Label-free quantitative proteomic study of RUNX3 regulating Herceptin resistance in gastric cancer cells

肿瘤耐药是多机制、多因子参与的复杂生物学过程,而肿瘤细胞抗凋亡是导致其耐药的重要原因。前期研究显示,Runt相关转录因子3(Runt-related transcription factor 3,RUNX3)在胃癌赫赛汀耐药细胞中与DNA的结合活性显著增强,然而其活性变化是否与耐药有关,尚不明确。本实验以赫赛汀耐药细胞(NCI N87R)为对象,采用CRISPR/Cas9构建RUNX3敲除细胞株(△RUNX3/NCI N87R),探究RUNX3在赫赛汀耐药中的作用及其潜在机制。在此基础上,基于非标记定量蛋白质组学研究△RUNX3/NCI N87R细胞蛋白质表达谱;采用倍数变化及显著性水平筛选差异表达分子;利用GeneAnalytics数据库通路富集分析;使用DAVID Bioinformatics Resources数据库基因本体分析;基于STRING数据库构建蛋白-蛋白互作网络。结果表明,敲除RUNX3使NCI N87R细胞对赫赛汀的敏感性增加。蛋白质组数据显示,577种基因在△RUNX3/NCI N87R中的表达显著改变,其中上调191种、下调386种。根据通路富集率及显著性水平,自噬、细胞周期、凋亡、线粒体脂肪酸β氧化、神经源性位点notch同源蛋白1(neurogenic locus notch homolog protein 1,NOTCH1)、哺乳动物雷帕霉素靶蛋白(mammalian target of rapamycin,mTOR)、Hedgehog及DNA损伤响应信号变化显著(P<0.05),表明敲除RUNX3干扰耐药细胞多条通路。

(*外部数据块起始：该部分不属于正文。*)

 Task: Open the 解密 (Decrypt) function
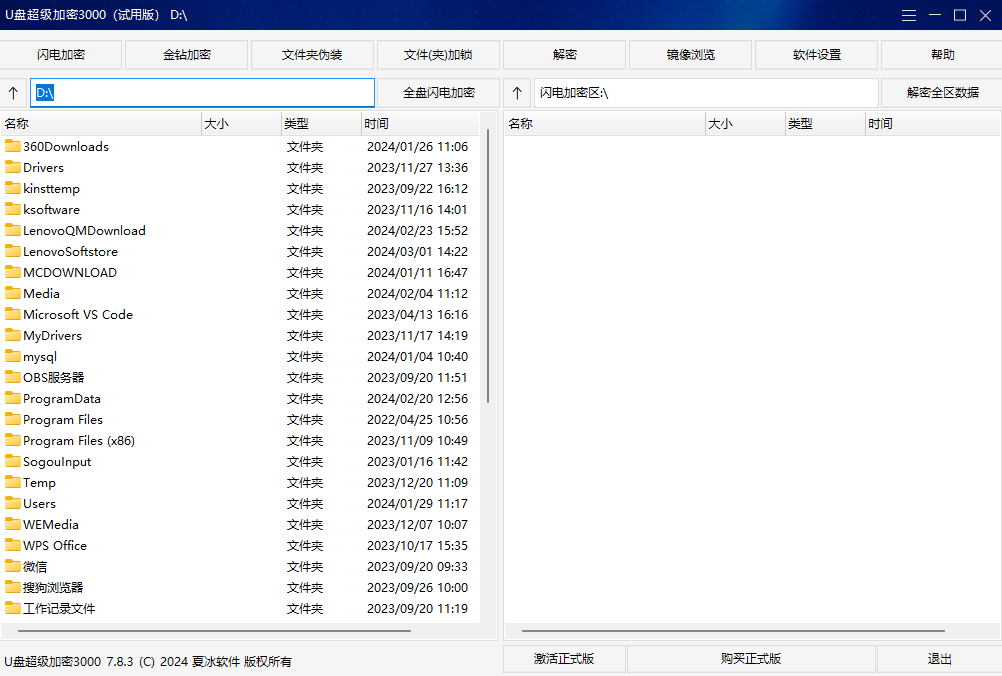[x=564, y=54]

免疫印迹证实,自噬相关蛋白(autophagy-related protein,ATG)13、7及BECN1在△RUNX3/NCI N87R中的表达显著增加,而细胞周期调节分子丝氨酸/苏氨酸蛋白激酶Chk2(serine/threonine-protein kinase Chk2,CHEK2)及凋亡调节分子Bcl-2(apoptosis regulator Bcl-2,BCL2)显著下调;与NCI N87R细胞相比,磷酸化丝氨酸/苏氨酸蛋白激酶AKT(p-AKT)在△RUNX3/NCI N87R中的表达显著降低(P<0.01),且赫赛汀能够降低p-AKT水平,表明敲除RUNX3改变了耐药细胞周期、增加赫赛汀对p-AKT的抑制作用,促进其自噬并诱导凋亡,提示RUNX3可能是逆转或降低胃癌赫赛汀耐药的潜在靶标。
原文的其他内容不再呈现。